→ **AIM OF THE TASK**
Please return only the lines between the line with "Where should I" and the final line of the entries, both included, and exclude pictures.

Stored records
________________________

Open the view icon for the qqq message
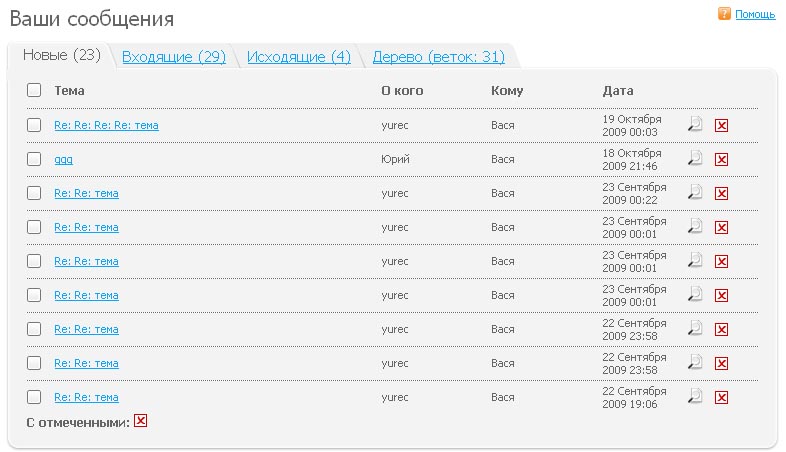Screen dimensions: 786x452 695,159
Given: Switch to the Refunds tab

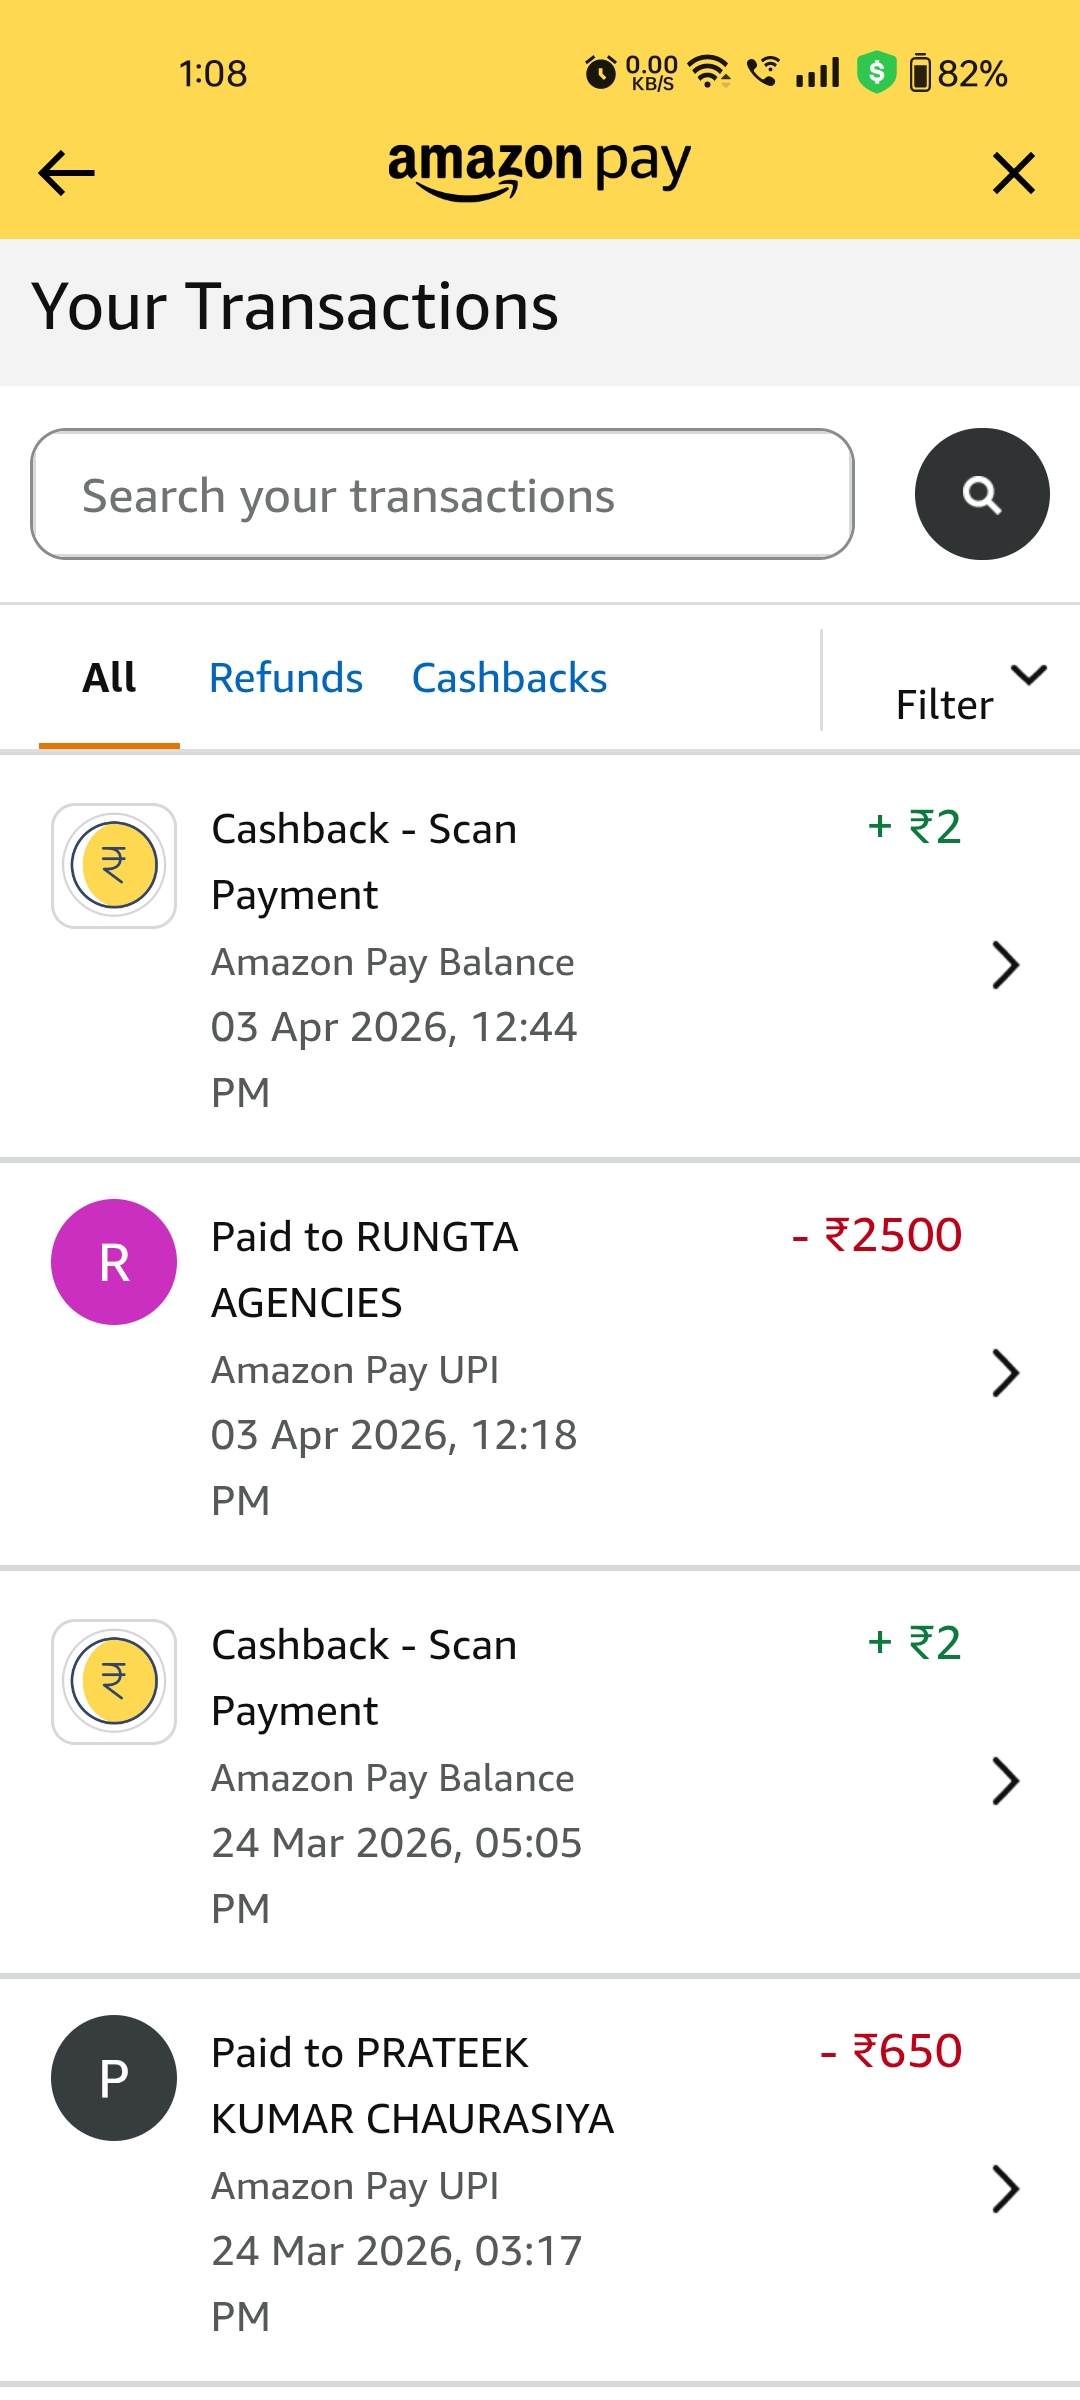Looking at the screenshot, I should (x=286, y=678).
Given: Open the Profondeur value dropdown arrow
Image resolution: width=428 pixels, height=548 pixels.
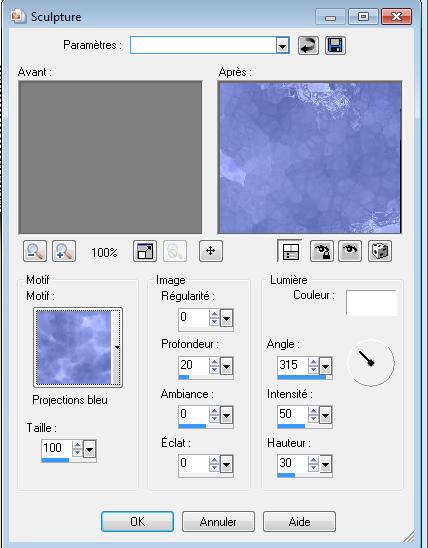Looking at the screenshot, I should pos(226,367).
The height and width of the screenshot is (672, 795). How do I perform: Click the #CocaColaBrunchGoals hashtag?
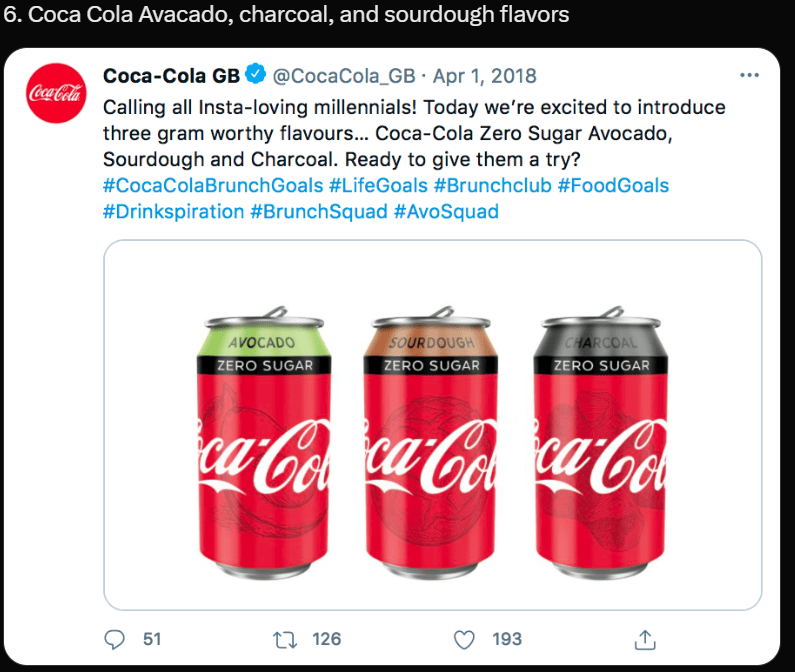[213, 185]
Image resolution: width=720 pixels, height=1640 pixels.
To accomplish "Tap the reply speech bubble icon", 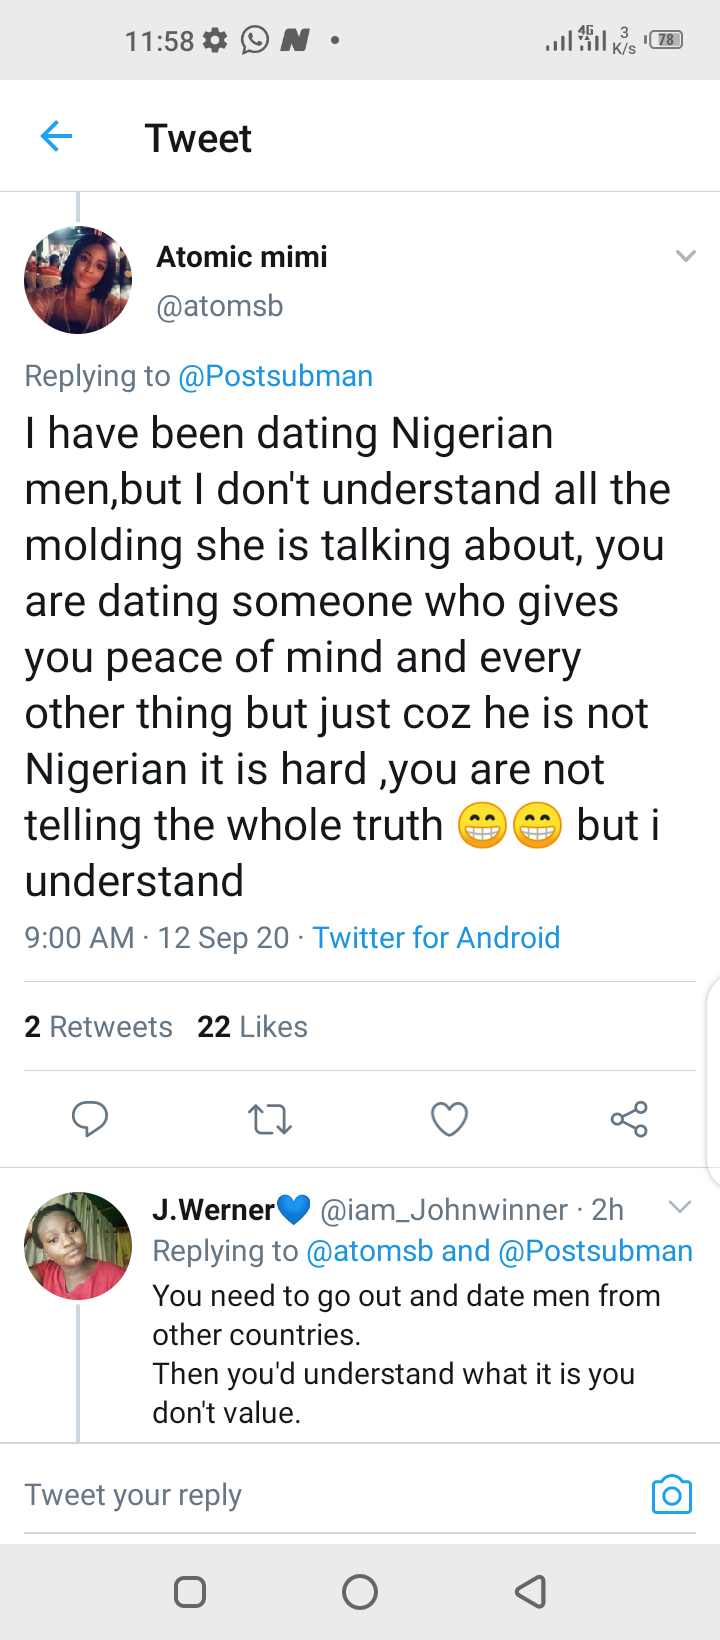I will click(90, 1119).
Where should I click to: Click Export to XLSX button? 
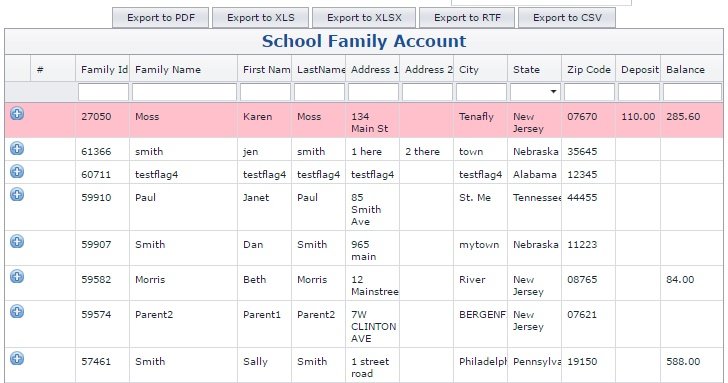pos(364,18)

________________________

→ **TASK OUTPUT**
Where should I click to: Click Export to XLSX button? 
pos(364,18)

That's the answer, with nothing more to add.